Tuesday, August 16, 2005

SPAM, A LOT

Spam. I hate it. Everyone hates it. Occasionally spammers get caught. Mostly they just get rich. And keep on spamming.

At my main e-mail address I get 30 to 40 spam messages a day. This is actually a little better than a year ago, when it was closer to 50. I'm not including advertisements from companies I deal with. I'm talking about honest-to-goodness, forged return address spam.

But very little of the spam makes it to my inbox. I set up filters, and send spam, or suspected spam, to separate folders. There I can quickly look at them, make sure there's no non-spam, and delete all the shit in one swell foop. (Originally I had a separate folder for suspect messages, but I realized that just about all of them were spam, too. So now I just send them to the spam folder, marked in a different color so I can give them a little more scrutiny.)

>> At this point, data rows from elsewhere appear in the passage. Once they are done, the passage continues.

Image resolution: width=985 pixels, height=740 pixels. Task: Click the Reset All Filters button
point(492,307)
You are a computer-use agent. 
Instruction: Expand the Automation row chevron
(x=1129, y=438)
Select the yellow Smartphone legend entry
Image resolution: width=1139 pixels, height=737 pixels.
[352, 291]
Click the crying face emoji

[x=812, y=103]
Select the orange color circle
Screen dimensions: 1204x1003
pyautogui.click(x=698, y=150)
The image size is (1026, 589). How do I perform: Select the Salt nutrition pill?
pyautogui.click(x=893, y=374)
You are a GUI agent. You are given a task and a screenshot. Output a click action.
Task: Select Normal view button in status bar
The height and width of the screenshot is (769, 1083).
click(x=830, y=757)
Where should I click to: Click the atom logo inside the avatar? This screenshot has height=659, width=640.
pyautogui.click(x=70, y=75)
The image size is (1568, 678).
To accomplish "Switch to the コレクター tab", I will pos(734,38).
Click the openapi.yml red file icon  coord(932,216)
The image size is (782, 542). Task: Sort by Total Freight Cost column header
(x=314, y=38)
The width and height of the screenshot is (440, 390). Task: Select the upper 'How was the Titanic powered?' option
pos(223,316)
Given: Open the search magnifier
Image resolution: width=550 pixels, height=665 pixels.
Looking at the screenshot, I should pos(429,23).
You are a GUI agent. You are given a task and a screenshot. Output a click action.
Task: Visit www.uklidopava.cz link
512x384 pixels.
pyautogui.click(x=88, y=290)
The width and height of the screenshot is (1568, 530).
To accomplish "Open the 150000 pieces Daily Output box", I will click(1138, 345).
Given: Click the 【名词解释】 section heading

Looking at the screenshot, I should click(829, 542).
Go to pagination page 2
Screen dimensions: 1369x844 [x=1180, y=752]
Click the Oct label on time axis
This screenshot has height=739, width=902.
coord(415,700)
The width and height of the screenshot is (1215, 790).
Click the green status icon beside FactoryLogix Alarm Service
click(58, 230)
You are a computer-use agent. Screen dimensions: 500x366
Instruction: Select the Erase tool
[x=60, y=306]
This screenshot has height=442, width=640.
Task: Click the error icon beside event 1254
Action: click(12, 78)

Every time a spam message does make it to my inbox, I write rules that would catch it. Lots of rules. Anything that would distinguish it from something I'd want to read--phrases like "enlarge your penis" or "price per dose, " misspellings (especially of words related to sex or drugs), accent marks in the subject (except for valid French accent marks--I do get some real mail with them), any variant of "mortgage" or "refinance," etc. Lately someone is sending spam from abunchofrandomletters@yahoo.com, so now anything from yahoo.com (that isn't in my override list, of course) is suspect.

I've been doing this for a while now, and I have hundreds of rules. But the spammers keep coming up with new stuff--yesterday I added "got laid" to the subject list ("get laid" has been in there for ages).

It's a challenge.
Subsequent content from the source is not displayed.